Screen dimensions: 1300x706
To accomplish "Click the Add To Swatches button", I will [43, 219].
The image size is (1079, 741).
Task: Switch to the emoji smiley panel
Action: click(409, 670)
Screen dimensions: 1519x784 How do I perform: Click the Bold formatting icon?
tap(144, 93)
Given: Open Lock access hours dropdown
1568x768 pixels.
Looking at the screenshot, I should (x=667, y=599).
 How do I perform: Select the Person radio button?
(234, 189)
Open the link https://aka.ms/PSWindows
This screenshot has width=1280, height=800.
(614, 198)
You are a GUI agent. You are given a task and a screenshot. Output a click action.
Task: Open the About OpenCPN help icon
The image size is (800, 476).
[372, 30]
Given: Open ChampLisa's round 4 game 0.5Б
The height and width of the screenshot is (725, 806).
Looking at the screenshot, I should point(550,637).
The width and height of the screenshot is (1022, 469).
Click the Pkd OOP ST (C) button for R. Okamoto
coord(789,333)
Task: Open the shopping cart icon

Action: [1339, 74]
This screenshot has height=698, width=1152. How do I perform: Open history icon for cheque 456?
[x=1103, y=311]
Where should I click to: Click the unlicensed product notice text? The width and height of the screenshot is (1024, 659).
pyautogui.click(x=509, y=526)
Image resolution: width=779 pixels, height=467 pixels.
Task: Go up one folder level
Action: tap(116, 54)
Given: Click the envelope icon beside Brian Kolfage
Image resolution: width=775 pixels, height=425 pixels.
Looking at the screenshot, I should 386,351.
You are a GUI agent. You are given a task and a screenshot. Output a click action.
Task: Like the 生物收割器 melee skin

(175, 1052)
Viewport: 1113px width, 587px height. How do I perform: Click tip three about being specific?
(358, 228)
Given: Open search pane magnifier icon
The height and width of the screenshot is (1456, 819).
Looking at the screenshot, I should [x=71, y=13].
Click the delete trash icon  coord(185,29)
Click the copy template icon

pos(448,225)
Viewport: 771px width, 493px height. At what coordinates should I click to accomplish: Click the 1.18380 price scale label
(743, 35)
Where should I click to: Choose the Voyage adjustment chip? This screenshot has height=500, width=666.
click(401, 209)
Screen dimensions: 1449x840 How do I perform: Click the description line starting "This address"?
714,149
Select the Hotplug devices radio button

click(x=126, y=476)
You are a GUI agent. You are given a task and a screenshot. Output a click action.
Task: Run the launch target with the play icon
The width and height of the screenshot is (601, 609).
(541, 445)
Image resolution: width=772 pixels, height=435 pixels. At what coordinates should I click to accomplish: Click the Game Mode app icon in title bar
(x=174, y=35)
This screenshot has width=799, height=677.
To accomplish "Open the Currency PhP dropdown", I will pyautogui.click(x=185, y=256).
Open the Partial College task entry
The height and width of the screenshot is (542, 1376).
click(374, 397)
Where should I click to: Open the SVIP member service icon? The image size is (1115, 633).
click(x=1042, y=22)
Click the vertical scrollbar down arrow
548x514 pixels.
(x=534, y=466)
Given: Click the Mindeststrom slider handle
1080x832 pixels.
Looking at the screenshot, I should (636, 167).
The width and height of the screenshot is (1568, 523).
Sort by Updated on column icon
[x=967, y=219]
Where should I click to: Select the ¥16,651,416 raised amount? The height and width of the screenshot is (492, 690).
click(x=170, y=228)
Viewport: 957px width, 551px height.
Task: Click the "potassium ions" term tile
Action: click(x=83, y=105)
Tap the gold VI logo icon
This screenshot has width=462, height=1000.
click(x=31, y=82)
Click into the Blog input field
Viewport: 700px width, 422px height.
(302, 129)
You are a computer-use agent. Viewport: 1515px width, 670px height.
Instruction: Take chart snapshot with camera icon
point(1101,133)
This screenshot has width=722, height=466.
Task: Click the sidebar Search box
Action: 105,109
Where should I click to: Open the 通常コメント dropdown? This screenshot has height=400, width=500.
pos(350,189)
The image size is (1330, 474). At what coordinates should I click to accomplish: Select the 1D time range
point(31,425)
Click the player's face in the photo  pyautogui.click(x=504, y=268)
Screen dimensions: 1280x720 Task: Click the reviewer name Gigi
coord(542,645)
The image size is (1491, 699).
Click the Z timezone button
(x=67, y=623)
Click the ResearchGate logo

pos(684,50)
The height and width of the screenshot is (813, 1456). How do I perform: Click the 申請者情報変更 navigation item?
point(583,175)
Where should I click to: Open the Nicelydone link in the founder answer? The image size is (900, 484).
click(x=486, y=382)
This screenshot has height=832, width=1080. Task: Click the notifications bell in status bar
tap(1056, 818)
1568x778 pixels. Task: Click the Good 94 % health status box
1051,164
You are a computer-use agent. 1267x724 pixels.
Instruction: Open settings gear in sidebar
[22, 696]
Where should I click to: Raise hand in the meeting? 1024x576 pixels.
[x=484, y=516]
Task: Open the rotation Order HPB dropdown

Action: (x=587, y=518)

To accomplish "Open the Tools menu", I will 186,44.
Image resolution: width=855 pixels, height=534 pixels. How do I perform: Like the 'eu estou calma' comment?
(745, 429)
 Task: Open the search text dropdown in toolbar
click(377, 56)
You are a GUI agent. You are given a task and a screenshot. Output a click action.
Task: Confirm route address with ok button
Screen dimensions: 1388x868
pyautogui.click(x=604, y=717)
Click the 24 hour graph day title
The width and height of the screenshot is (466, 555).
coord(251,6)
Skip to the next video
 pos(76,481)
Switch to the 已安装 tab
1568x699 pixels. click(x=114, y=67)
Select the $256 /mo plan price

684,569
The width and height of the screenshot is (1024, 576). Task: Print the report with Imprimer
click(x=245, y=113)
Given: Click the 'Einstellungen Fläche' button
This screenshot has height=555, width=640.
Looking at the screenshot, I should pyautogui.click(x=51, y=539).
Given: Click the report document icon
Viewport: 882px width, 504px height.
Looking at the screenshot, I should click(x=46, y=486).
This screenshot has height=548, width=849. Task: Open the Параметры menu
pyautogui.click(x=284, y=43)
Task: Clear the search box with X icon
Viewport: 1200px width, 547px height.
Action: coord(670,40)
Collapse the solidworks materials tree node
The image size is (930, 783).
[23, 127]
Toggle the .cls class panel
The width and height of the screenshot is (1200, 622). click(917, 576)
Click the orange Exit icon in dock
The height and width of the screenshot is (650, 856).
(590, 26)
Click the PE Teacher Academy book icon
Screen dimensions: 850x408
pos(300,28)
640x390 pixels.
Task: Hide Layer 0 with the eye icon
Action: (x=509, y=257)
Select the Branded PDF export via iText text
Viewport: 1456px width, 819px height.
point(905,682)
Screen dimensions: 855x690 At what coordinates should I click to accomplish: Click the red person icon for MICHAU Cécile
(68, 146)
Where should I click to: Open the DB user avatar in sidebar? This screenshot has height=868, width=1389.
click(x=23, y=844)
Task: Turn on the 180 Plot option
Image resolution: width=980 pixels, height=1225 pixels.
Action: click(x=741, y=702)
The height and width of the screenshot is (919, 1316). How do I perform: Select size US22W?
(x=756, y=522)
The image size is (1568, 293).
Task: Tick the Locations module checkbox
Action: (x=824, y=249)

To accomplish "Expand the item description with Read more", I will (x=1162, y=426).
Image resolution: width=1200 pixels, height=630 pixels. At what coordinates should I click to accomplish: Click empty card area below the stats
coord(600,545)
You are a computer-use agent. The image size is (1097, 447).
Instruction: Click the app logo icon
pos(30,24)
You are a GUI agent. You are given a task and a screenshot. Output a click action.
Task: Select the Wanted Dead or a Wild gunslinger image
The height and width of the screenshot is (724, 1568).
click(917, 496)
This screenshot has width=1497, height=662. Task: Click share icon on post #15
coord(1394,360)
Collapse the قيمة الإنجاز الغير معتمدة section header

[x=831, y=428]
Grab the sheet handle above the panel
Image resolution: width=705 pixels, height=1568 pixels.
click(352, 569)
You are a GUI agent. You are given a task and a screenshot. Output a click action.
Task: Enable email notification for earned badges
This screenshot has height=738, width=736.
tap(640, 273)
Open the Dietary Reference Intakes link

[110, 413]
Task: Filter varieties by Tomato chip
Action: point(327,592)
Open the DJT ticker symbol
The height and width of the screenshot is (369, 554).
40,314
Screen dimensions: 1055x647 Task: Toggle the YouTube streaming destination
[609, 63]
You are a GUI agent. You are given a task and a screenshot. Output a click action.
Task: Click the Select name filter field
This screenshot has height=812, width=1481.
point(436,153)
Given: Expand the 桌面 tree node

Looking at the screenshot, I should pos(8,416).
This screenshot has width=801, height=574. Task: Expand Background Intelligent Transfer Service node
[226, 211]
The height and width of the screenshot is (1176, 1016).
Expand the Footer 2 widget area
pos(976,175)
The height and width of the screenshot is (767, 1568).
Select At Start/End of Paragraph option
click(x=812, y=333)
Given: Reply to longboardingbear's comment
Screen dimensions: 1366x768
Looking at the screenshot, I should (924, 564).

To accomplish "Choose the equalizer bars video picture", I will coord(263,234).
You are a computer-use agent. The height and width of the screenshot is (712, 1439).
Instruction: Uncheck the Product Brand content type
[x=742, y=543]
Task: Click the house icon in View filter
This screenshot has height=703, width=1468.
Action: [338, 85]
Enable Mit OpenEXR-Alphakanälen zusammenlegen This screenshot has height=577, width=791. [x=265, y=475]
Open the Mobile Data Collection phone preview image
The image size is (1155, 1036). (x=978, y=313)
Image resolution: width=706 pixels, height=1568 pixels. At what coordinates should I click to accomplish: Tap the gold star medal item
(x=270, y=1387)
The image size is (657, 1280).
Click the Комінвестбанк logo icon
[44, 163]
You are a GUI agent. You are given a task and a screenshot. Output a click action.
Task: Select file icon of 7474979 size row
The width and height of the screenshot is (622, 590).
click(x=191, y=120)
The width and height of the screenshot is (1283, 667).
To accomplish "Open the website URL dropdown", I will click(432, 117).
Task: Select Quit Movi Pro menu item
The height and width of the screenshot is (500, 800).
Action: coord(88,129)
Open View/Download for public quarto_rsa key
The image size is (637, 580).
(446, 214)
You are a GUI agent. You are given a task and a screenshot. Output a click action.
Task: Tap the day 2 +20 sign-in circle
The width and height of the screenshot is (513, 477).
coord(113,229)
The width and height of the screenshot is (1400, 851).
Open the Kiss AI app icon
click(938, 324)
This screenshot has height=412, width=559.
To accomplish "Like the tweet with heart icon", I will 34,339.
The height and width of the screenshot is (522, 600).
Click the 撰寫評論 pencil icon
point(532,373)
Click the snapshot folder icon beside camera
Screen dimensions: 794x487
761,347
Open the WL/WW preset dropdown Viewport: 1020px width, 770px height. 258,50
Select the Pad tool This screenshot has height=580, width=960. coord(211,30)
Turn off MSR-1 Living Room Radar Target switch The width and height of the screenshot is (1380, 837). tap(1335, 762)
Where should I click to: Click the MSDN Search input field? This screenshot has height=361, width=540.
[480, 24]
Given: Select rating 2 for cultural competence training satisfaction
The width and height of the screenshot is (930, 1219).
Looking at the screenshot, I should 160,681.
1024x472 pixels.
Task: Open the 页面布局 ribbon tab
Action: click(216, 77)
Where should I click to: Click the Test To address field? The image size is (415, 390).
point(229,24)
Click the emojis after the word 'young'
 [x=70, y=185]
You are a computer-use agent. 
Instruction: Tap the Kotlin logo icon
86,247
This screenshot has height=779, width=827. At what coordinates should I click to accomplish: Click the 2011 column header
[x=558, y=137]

+---+

- **What is being asked**: The answer is each line in which the word "beside" occurs, copied from the material above.

- **Written reply**:
Given: Click the envelope icon beside Brian Kolfage
Click the snapshot folder icon beside camera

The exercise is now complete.